Dodoo was the organizational leader of the Cocoa Marketing Board as general manager from 1955 to 1965, and as managing director from 1965 to 1967, and the chief executive on its restructuring as Ghana Cocoa Board from 1983 to 1986. He also served as chairman of the Ghana Cocoa Board from 1981 to 1983 and 1986 to 1988.

==Early life and education==
Harry Dodoo was born on 8 August 1918 at Accra, Greater Accra Region, Gold Coast. He studied at Accra Academy from 1935 to 1938.

Dodoo begun his career at the Accountant General's department, where he worked from 1939 until 1945. In 1945 he became an Articled clerk training in the field of Accountancy at Cassleton Elliot and Company (now KPMG). In 1949, he qualified as a Chartered Accountant and became a member of the Institute of Chartered Accountants in England and Wales. He consequently became the first Gold Coast native to qualify as a Chartered Accountant in the Gold Coast. He worked as a Chartered Accountant with the firm from 1950 until 1952.

==Ghana Cocoa Board==
In 1952, Dodoo was appointed accountant for the Ghana Cocoa Marketing Board (now Ghana Cocoa Board). In 1953 he was promoted to chief accountant and on 25 May 1955 he became the general manager of the Ghana Cocoa Marketing Board.
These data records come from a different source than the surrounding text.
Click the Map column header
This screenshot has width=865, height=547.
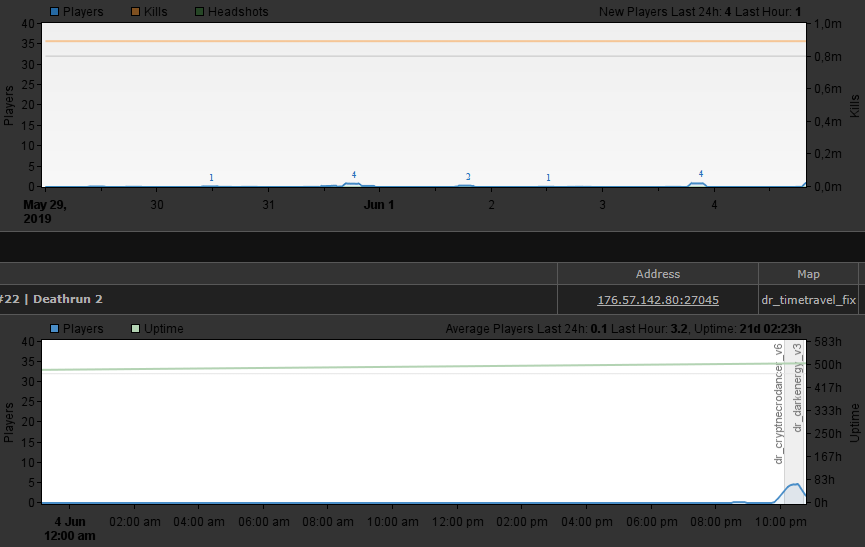click(x=808, y=274)
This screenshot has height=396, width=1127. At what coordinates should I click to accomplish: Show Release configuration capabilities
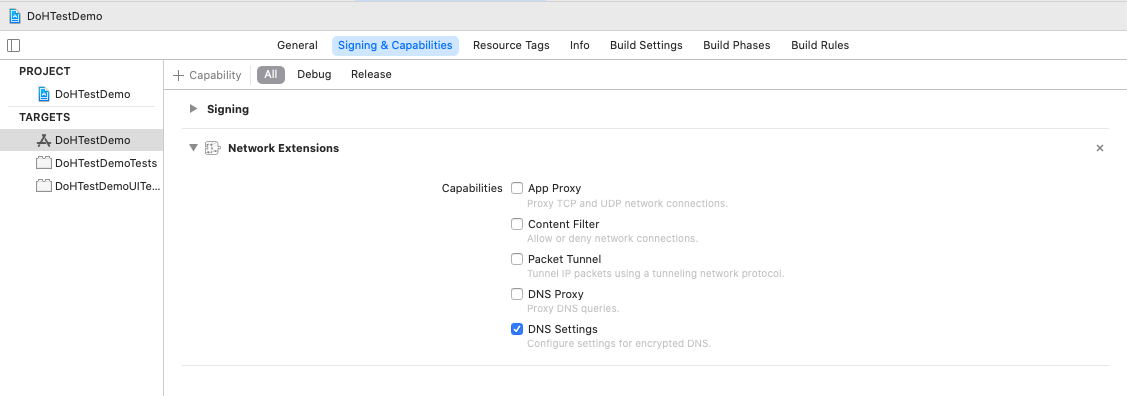[371, 75]
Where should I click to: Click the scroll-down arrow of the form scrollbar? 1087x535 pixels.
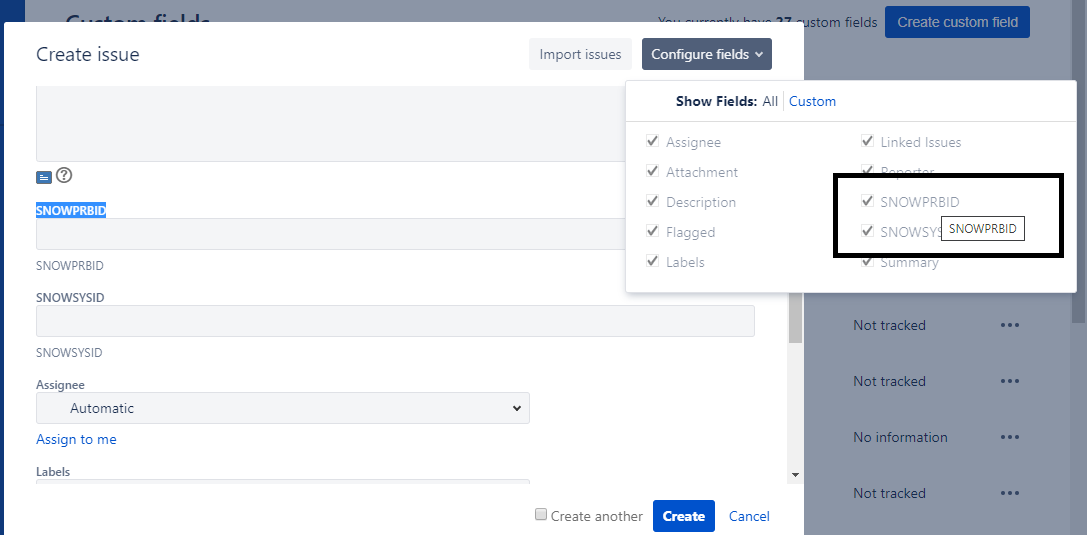(x=795, y=474)
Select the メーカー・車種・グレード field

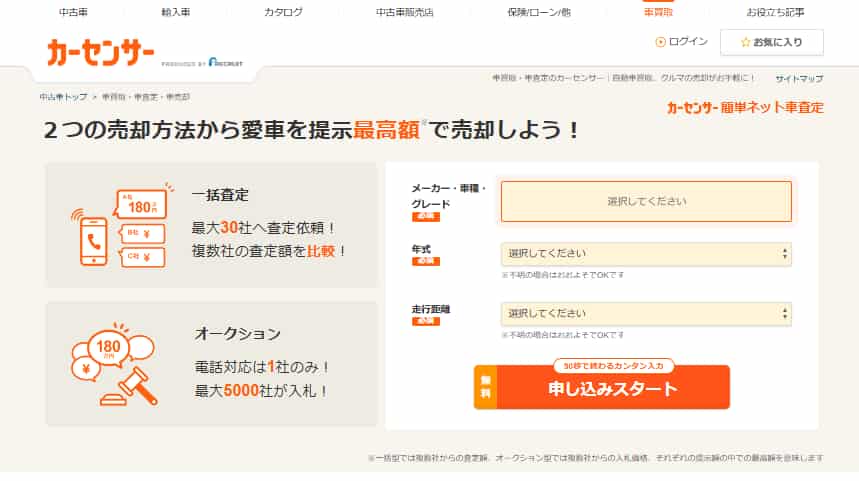click(x=646, y=201)
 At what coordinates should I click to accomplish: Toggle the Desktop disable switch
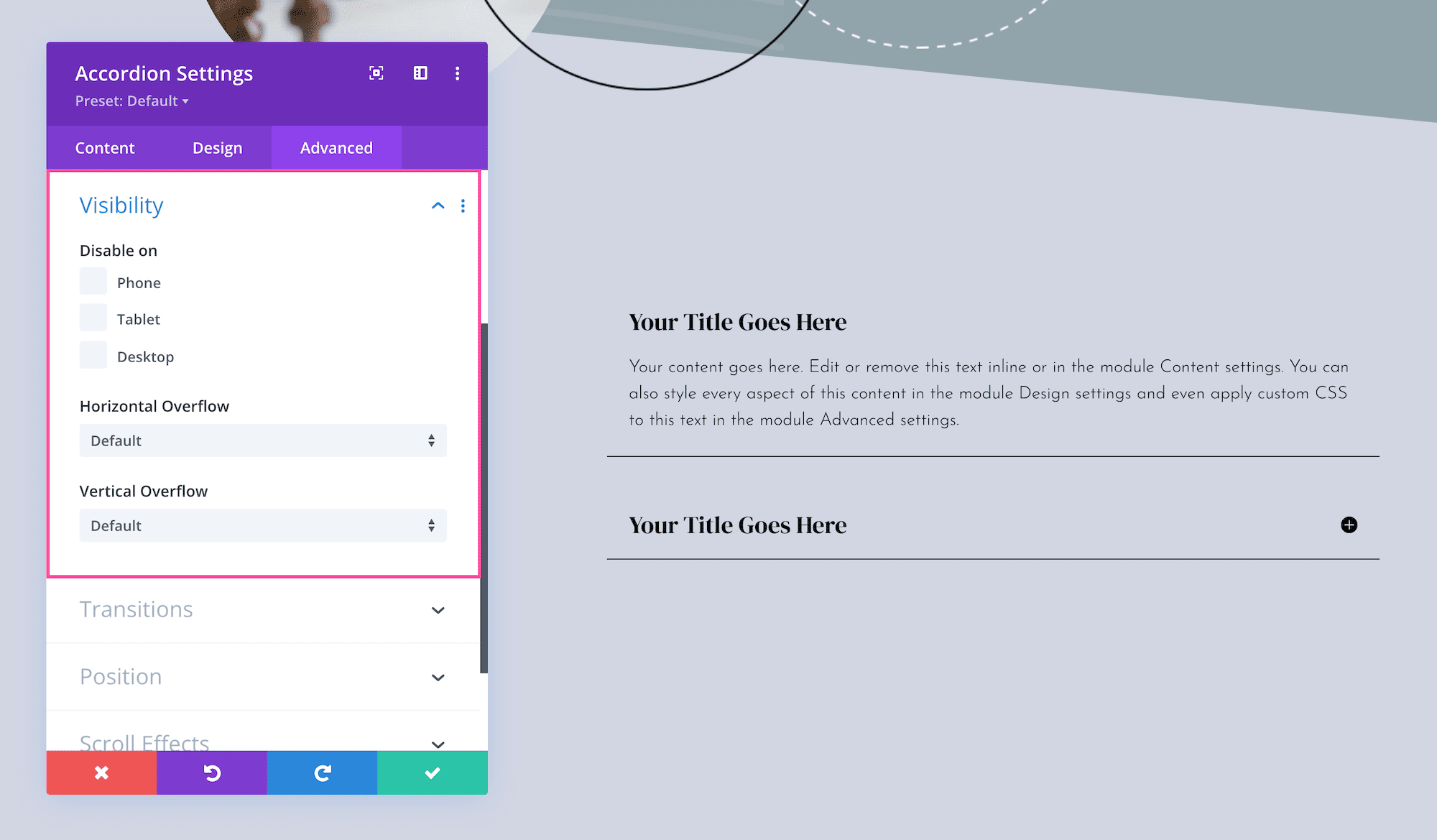93,356
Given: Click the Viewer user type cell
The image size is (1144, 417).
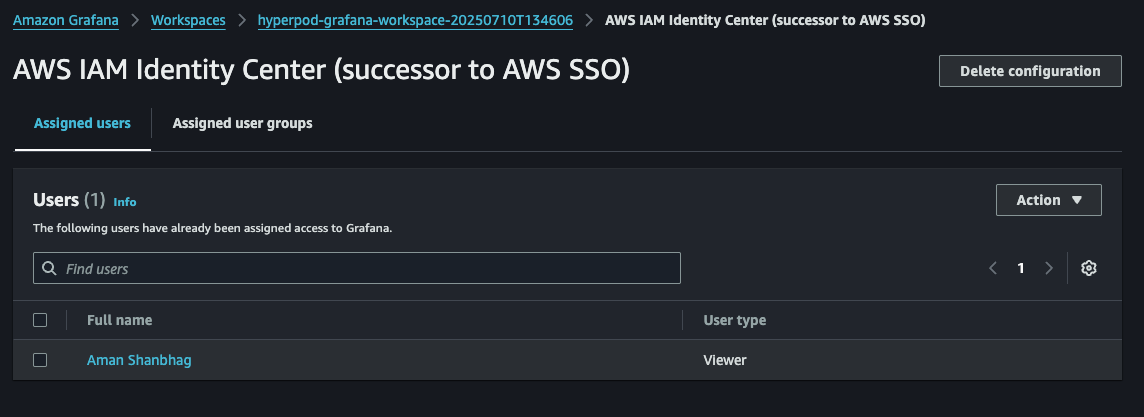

In September 1960, Dodoo was appointed by President Kwame Nkrumah to a Committee to enquire into the Cost of Living which was chaired by S.B. Ofori and included Kwesi Amoako-Atta, J. V. L. Phillips, H. Millar-Craig and E. N. Omaboe.
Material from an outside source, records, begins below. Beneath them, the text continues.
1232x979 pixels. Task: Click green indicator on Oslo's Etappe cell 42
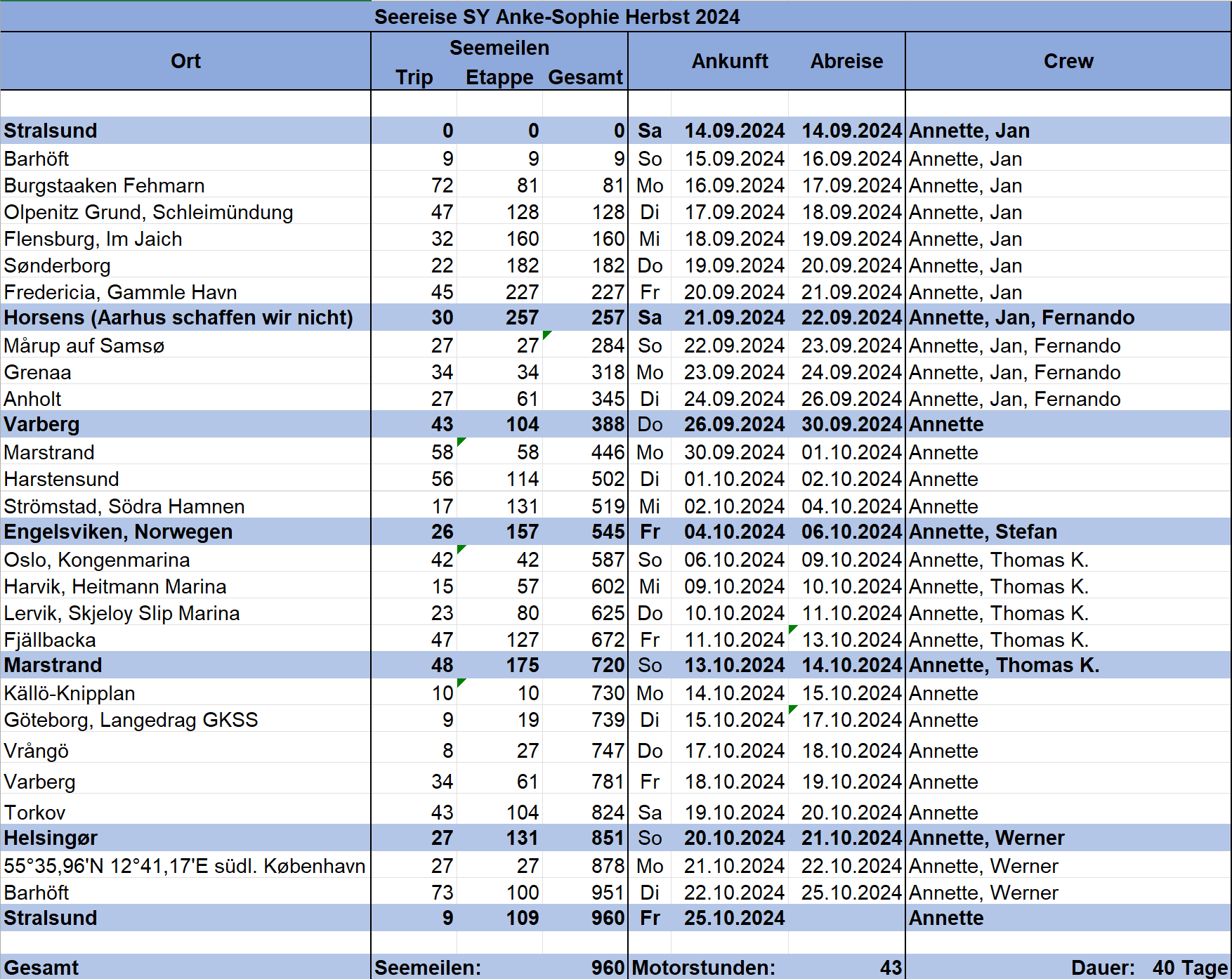click(x=461, y=548)
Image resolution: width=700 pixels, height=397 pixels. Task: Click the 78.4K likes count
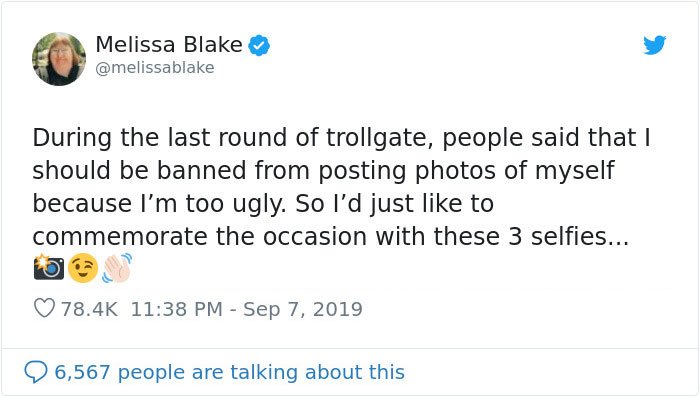click(89, 309)
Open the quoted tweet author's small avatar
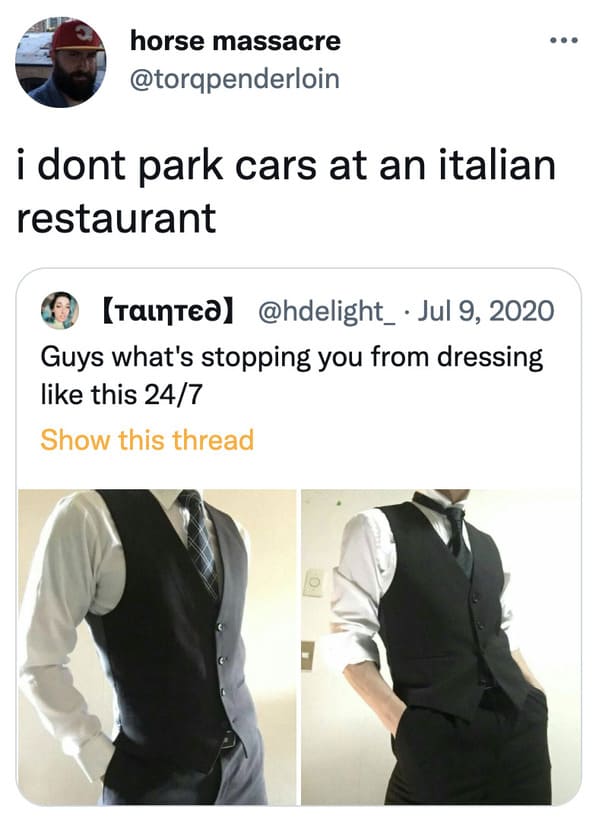Image resolution: width=599 pixels, height=822 pixels. pos(60,310)
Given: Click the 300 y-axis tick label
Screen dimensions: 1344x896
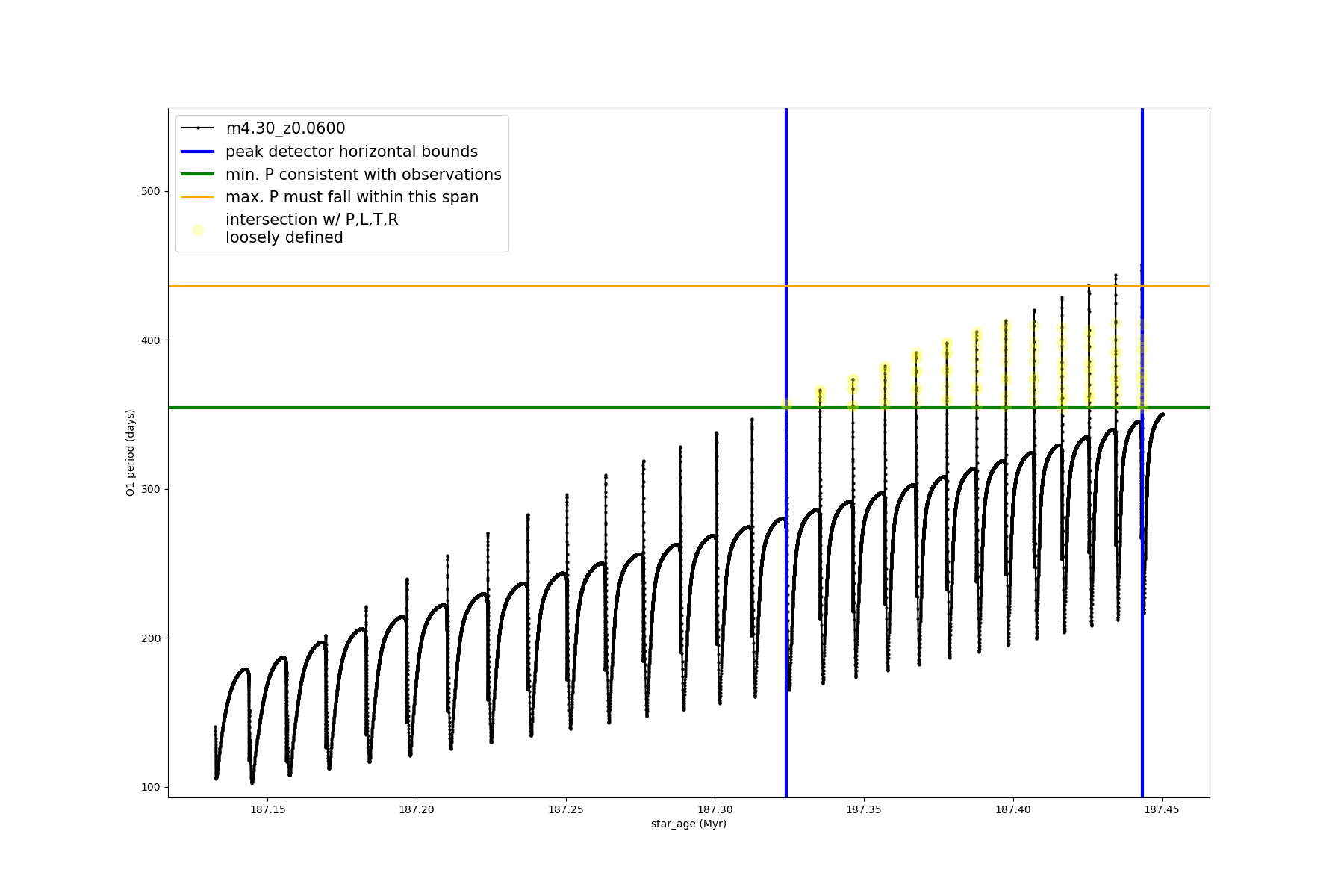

Dodoo served in the capacity of general manager of C.M.B. until 1 March 1965 when he was re-titled managing director. In July 1966, he became acting chairman of the board of directors of the Cocoa Marketing Board, whilst still as managing director, when Nana Sir Tsibu Darku left the role. On 29 July 1966, William Ofori-Atta replaced Dodoo to become substantive chairman with an appointment by the National Liberation Council. Dodoo served as managing director of the Ghana Cocoa Marketing Board until 22 February 1967 when he resigned.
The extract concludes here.